Transcribe palabra por palabra el pasaje del fragmento sobre Ábalos que empieza con "Para que eso" y sigue hasta "chóferes y comegambas.".

··· FRAGMENTO SELECCIONADO ···

Para que eso ocurra el personaje debe ser creíble. Él lo es. Su enfado como estilo de vida, algunas acciones del pasado que dejaron cicatriz en colegas y las turbias compañía que afloran, hacen verosímiles ciertas acusaciones. Me detengo en lo último: hay una determinada clase de compañía que es coherente con el amor a la política como ring. Me recuerda a un capitán que tuve en la mili, que me explicó que con un universitario bastaba en su Compañía –alguien tenía que saber escribir con cierta corrección-, para el resto de puestos prefería mineros o pastores, tan dignos como los otros pero más dados al uso de la fuerza muscular. Tal parece ser Koldo y esa trama de chóferes y comegambas.

Pero estas opiniones no constituirían convicción penal en el Tribunal Supremo –ni siquiera es catalán, Ábalos-. Y ahí la tragedia sube de grado: Ábalos no puede invocar la presunción de inocencia, porque eso sólo tiene sentido en el marco de un proceso. Y por ahora no está implicado. Él es, sencillamente, inocente. Pero un inocente en tamaña tesitura no encontrará abogado defensor. Quizá un acusador contra los que difundan improperios contra su honor. Mas sólo contribuiría a que su descrédito crezca. Ya sé que eso se refiere a su responsabilidad penal y que de lo que se trata es de su responsabilidad política. Pero es que de un diputado residual poca punta puede sacarse aludiendo a esa clase de responsabilidad. De hecho ya ha dejado de interesar como pieza central a las derechas que nunca se corrompieron. Se trata de apoyarse en su espalda para ir hacia la Moncloa, como todo lo que hacen o dicen. Pero en esta tesitura, no le demos vueltas, o hay una claridad absoluta en hechos, que llevarían a Ábalos al banquillo y le alejaría de su incómodo escaño, o es difícil delimitar su responsabilidad política. Su inocencia se trastoca en presunción de culpabilidad política difícilmente rebatible: ¡si hasta los suyos le alejan, tapándose con mascarillas de puños y rosas!

··· FILAS DE DATOS ···

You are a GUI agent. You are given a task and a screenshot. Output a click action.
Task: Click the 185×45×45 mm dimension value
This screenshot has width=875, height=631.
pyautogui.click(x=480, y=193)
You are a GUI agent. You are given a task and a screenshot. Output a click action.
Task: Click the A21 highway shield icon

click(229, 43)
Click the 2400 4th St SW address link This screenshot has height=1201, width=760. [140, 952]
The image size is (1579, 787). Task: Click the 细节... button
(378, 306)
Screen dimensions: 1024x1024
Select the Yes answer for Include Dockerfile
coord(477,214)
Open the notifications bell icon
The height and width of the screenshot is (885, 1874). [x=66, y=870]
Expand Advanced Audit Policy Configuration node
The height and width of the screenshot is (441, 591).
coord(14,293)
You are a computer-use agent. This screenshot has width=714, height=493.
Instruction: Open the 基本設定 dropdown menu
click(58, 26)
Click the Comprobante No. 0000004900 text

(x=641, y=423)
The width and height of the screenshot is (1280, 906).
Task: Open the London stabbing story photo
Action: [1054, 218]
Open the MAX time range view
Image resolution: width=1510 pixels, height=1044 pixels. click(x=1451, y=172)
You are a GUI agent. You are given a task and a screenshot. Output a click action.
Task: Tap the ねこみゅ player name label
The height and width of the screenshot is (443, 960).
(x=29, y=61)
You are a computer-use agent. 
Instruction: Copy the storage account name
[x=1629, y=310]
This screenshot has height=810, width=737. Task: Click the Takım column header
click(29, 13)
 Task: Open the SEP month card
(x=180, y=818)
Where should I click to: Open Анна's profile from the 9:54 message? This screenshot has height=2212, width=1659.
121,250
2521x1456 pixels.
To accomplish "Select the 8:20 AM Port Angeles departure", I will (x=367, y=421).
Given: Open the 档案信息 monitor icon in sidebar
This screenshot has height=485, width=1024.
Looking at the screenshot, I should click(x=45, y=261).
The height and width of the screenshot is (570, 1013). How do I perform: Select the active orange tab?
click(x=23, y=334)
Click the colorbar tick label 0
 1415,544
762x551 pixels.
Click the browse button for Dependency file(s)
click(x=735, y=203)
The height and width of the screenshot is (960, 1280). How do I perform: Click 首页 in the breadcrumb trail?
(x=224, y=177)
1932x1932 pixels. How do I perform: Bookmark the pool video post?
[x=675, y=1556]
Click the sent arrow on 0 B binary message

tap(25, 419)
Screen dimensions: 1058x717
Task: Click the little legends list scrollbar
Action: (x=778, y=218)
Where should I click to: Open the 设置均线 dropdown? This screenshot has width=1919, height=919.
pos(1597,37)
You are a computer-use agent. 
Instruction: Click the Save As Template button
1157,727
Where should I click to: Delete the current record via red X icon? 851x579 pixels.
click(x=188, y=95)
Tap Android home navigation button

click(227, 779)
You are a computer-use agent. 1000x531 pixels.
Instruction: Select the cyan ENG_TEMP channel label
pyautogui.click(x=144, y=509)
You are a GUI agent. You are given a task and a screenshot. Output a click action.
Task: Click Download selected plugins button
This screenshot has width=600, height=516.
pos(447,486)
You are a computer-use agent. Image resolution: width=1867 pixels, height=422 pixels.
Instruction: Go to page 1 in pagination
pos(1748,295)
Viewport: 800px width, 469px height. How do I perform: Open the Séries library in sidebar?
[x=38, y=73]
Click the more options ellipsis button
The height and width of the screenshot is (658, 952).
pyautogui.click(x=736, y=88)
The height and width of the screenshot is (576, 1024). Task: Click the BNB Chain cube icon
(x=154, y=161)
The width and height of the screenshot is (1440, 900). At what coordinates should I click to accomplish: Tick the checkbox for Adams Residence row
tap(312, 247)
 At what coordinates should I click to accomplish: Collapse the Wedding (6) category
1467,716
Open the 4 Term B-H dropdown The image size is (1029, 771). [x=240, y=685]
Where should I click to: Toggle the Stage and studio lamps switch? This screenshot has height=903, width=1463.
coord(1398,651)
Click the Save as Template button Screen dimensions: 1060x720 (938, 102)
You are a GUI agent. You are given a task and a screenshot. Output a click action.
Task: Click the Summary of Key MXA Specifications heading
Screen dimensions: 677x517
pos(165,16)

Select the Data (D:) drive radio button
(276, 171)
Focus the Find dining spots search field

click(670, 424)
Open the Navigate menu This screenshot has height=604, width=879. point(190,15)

···

■ **SOLUCIÓN DEL EJERCICIO**
Para que eso ocurra el personaje debe ser creíble. Él lo es. Su enfado como estilo de vida, algunas acciones del pasado que dejaron cicatriz en colegas y las turbias compañía que afloran, hacen verosímiles ciertas acusaciones. Me detengo en lo último: hay una determinada clase de compañía que es coherente con el amor a la política como ring. Me recuerda a un capitán que tuve en la mili, que me explicó que con un universitario bastaba en su Compañía –alguien tenía que saber escribir con cierta corrección-, para el resto de puestos prefería mineros o pastores, tan dignos como los otros pero más dados al uso de la fuerza muscular. Tal parece ser Koldo y esa trama de chóferes y comegambas.